When Wallace realized her deep engagement with the story, she was shocked. "I sat there for a solid hour," she writes, "unable to continue reading, unable to prepare the class I was supposed to teach, my brains frozen or locked up.... I walked over to my classroom at the usual time, still unable to think, unable to think about being unable to think.... I stepped up to the lectern and took a deep breath and nothing happened. Nothing at all. The more attentive students began to stare. I tried again. Still nothing. Now the whole class was staring forty undergraduates, sitting there with spiral notebooks. With an inner laugh that would have made Sara laugh too, I gave in. OK, God,' I heard myself thinking, you win. Ok.'" It was the beginning of an awakening of faith for her.

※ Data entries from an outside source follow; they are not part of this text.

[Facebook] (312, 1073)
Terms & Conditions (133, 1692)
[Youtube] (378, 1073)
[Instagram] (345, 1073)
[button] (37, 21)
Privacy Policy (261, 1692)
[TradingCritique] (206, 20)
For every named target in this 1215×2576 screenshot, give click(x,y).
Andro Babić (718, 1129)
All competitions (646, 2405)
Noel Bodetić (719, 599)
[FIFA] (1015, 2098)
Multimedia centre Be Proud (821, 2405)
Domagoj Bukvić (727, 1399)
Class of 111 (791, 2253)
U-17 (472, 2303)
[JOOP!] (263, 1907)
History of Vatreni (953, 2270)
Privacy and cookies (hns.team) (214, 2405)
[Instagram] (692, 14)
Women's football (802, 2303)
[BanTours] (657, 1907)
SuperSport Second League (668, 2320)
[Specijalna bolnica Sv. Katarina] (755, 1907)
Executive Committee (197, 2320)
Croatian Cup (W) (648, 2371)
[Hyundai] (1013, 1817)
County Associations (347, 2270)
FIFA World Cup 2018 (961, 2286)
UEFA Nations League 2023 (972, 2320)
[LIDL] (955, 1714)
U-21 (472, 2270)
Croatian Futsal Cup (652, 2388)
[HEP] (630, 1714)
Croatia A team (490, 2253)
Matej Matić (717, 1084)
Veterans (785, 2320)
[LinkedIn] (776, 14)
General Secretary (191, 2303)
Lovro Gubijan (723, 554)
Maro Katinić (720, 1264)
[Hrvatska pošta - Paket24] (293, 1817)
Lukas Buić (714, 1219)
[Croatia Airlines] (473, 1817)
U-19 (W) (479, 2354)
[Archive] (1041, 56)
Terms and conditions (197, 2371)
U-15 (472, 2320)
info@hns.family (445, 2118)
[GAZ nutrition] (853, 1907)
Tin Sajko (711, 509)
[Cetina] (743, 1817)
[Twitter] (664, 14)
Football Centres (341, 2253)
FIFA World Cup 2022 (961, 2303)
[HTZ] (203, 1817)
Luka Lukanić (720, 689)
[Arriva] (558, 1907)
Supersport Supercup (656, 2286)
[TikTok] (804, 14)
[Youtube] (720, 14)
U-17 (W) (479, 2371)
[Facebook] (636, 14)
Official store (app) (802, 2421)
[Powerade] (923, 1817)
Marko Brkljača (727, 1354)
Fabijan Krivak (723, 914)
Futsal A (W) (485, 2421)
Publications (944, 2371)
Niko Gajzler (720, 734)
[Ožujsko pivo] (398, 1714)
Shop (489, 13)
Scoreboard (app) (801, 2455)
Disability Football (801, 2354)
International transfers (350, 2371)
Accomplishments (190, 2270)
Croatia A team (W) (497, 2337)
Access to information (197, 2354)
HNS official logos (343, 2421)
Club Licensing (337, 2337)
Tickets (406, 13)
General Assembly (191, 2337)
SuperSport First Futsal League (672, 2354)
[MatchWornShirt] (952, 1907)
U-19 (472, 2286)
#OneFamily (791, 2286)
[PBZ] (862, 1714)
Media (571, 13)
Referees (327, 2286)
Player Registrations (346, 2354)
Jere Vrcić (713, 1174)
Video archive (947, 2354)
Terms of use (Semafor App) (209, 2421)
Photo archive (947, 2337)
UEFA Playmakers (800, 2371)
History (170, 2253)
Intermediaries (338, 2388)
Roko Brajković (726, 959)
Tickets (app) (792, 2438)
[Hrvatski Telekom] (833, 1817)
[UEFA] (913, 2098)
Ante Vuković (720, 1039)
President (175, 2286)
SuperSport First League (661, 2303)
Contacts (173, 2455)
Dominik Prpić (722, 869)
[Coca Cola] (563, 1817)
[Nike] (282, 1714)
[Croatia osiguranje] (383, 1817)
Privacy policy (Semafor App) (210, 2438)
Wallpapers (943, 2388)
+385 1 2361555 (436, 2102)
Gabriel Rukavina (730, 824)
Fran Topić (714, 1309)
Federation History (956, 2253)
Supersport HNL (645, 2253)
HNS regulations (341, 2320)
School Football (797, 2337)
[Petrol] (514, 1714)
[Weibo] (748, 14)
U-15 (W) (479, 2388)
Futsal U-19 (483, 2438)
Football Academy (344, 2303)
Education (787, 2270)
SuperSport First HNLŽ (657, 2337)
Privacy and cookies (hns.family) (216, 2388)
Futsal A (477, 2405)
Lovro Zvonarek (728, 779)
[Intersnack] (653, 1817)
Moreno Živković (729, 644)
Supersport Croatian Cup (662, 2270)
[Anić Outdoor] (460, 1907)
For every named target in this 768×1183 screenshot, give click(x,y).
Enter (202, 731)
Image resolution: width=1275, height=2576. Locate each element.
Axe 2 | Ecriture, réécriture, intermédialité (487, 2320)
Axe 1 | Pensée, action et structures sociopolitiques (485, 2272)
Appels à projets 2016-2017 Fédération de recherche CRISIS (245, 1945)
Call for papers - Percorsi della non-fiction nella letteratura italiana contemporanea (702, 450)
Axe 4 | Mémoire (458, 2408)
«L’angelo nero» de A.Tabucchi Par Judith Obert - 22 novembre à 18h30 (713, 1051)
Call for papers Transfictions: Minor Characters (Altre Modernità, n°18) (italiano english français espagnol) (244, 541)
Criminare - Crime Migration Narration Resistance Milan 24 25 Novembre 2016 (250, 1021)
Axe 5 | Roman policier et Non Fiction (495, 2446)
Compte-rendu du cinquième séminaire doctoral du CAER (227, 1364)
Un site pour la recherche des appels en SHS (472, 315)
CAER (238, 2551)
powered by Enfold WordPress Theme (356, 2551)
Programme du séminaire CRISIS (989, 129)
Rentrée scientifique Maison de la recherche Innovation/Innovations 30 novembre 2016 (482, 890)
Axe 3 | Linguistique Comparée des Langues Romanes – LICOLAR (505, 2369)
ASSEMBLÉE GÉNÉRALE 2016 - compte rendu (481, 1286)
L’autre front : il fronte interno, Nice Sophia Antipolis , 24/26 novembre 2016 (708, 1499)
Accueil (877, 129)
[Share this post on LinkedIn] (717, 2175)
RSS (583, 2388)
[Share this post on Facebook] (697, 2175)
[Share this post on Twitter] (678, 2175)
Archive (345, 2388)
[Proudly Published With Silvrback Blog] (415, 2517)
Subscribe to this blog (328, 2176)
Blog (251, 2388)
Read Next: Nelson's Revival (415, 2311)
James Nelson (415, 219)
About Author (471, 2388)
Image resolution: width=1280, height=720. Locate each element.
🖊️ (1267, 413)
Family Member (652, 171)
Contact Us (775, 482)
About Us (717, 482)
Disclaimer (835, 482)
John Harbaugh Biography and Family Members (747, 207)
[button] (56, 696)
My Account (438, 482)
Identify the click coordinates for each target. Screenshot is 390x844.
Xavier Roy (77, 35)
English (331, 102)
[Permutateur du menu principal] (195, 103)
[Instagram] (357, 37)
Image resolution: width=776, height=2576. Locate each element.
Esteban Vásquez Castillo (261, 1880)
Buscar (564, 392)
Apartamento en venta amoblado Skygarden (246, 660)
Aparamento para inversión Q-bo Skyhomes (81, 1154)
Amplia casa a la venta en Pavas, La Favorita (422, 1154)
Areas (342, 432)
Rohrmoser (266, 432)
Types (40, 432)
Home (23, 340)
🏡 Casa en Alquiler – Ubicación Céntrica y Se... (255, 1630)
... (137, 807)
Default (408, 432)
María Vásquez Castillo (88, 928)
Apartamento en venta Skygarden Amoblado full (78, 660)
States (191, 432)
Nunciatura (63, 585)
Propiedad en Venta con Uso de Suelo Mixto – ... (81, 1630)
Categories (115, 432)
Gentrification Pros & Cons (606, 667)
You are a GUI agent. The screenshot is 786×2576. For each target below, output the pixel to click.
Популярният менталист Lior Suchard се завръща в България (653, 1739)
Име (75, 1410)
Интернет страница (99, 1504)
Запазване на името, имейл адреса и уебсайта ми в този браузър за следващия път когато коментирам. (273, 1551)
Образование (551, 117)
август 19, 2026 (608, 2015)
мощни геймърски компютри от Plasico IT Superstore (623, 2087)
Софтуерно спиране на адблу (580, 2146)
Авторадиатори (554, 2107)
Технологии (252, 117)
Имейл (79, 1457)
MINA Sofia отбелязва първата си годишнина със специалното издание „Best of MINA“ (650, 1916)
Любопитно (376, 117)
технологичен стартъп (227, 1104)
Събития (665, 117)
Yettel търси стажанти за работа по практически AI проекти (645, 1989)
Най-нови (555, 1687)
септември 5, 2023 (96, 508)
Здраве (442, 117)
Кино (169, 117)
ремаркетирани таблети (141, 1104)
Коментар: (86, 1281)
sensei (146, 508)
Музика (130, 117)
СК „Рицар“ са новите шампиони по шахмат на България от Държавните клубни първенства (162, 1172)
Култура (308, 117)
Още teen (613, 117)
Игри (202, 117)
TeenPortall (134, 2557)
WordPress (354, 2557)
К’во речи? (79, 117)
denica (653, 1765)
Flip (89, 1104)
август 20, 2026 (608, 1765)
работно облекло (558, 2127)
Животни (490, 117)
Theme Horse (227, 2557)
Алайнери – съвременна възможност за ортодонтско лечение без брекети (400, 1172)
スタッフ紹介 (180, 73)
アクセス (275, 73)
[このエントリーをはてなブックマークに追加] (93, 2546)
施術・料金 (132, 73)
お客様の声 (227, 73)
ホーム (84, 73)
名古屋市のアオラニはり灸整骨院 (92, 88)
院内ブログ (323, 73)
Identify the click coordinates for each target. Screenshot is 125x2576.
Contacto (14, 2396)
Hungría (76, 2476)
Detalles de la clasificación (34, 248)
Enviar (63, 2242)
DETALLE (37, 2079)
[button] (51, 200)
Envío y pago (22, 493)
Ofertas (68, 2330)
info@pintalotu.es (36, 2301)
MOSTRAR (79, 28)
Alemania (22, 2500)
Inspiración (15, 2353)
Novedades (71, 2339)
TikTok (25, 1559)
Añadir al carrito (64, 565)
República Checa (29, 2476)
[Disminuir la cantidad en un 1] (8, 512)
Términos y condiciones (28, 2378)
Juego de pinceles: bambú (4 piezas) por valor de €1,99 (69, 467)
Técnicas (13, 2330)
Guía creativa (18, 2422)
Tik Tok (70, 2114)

I know not how, I know not why God's wondrous grace to us He has made known, but God finds us, whether or not we're looking for Him, and then, deeply moved by the encounter, we too build places of worship and remembrance in His honour, proclaiming, "Surely God is in this place!"
May God grant us the grace and the humility to find that spiritual treasure, and rejoice in our discovery! AMEN
All quotations of Scripture, unless otherwise noted, are from the New Revised Standard Version.